Page →
=====

In [None]:
!pip install 'stable-baselines3[extra]'
!pip install gymnasium

In [2]:
import os
import gymnasium as gym # https://gymnasium.farama.org/

from IPython import display
from stable_baselines3 import PPO # first algorithm - https://stable-baselines3.readthedocs.io/en/master/modules/ppo.html
from stable_baselines3.common.vec_env import DummyVecEnv # vectorise environments
from stable_baselines3.common.evaluation import evaluate_policy # easier to test how the model is actually performing

Learnings so far: gym is now called gymnasium, make sure you use '' around `stable-baselines3[extra]` when using pip, CartPole-v0 is deprecated, returned 5 values not 4 (done is deprecated, truncated is added), render_mode is set in the gym.make method.

In [3]:
environment_name = 'CartPole-v1'
env = gym.make(environment_name, render_mode="human")

In [None]:
episodes =  5 # Think of an episode as one full game within the environment. Some environments have a fixed length. CartPole is 200 frames Others are continuous, eg, play until not more lives left
for episode in range(1, episodes+1):
    state = env.reset()

=====

Set problem A → Can you reproduce the notebook excerpt above in full, with every line unchanged?

=====

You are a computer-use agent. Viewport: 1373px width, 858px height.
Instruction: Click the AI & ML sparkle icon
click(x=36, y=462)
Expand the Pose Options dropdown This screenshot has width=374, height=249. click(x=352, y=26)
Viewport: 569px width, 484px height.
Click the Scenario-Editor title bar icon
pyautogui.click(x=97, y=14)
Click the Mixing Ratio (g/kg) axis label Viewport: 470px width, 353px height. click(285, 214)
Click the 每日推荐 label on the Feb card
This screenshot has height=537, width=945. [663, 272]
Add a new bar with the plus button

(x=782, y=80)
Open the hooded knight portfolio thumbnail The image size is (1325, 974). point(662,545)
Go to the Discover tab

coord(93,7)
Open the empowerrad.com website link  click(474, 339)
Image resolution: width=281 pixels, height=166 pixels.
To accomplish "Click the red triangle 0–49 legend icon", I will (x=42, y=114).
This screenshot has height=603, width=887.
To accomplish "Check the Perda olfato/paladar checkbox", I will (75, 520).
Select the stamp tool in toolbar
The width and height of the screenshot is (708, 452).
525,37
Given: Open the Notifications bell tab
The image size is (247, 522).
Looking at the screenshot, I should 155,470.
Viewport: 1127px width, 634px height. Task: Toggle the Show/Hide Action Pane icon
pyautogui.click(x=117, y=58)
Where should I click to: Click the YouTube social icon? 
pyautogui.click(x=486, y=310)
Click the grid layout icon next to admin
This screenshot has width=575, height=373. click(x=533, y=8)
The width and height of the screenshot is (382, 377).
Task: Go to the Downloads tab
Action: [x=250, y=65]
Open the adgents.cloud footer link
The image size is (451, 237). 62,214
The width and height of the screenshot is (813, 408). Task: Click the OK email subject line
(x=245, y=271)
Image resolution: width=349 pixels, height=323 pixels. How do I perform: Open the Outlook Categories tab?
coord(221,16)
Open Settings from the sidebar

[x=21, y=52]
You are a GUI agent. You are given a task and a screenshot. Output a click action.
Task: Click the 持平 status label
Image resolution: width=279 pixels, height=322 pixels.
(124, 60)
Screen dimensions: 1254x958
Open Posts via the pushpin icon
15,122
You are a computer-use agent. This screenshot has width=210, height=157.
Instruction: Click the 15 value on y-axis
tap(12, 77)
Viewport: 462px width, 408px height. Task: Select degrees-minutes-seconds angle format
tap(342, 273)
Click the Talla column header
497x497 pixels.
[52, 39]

=====

Set problem B → Could you render the stretch of the rows from the line containing "Go to the Discover tab" through the line containing "will (75, 520)." as a numbered list, leaving out blank lines?

Answer A →
In [None]:
!pip install 'stable-baselines3[extra]'
!pip install gymnasium

In [2]:
import os
import gymnasium as gym # https://gymnasium.farama.org/

from IPython import display
from stable_baselines3 import PPO # first algorithm - https://stable-baselines3.readthedocs.io/en/master/modules/ppo.html
from stable_baselines3.common.vec_env import DummyVecEnv # vectorise environments
from stable_baselines3.common.evaluation import evaluate_policy # easier to test how the model is actually performing

Learnings so far: gym is now called gymnasium, make sure you use '' around `stable-baselines3[extra]` when using pip, CartPole-v0 is deprecated, returned 5 values not 4 (done is deprecated, truncated is added), render_mode is set in the gym.make method.

In [3]:
environment_name = 'CartPole-v1'
env = gym.make(environment_name, render_mode="human")

In [None]:
episodes =  5 # Think of an episode as one full game within the environment. Some environments have a fixed length. CartPole is 200 frames Others are continuous, eg, play until not more lives left
for episode in range(1, episodes+1):
    state = env.reset()

Answer B →
1. Go to the Discover tab
2. coord(93,7)
3. Open the empowerrad.com website link  click(474, 339)
4. Image resolution: width=281 pixels, height=166 pixels.
5. To accomplish "Click the red triangle 0–49 legend icon", I will (x=42, y=114).
6. This screenshot has height=603, width=887.
7. To accomplish "Check the Perda olfato/paladar checkbox", I will (75, 520).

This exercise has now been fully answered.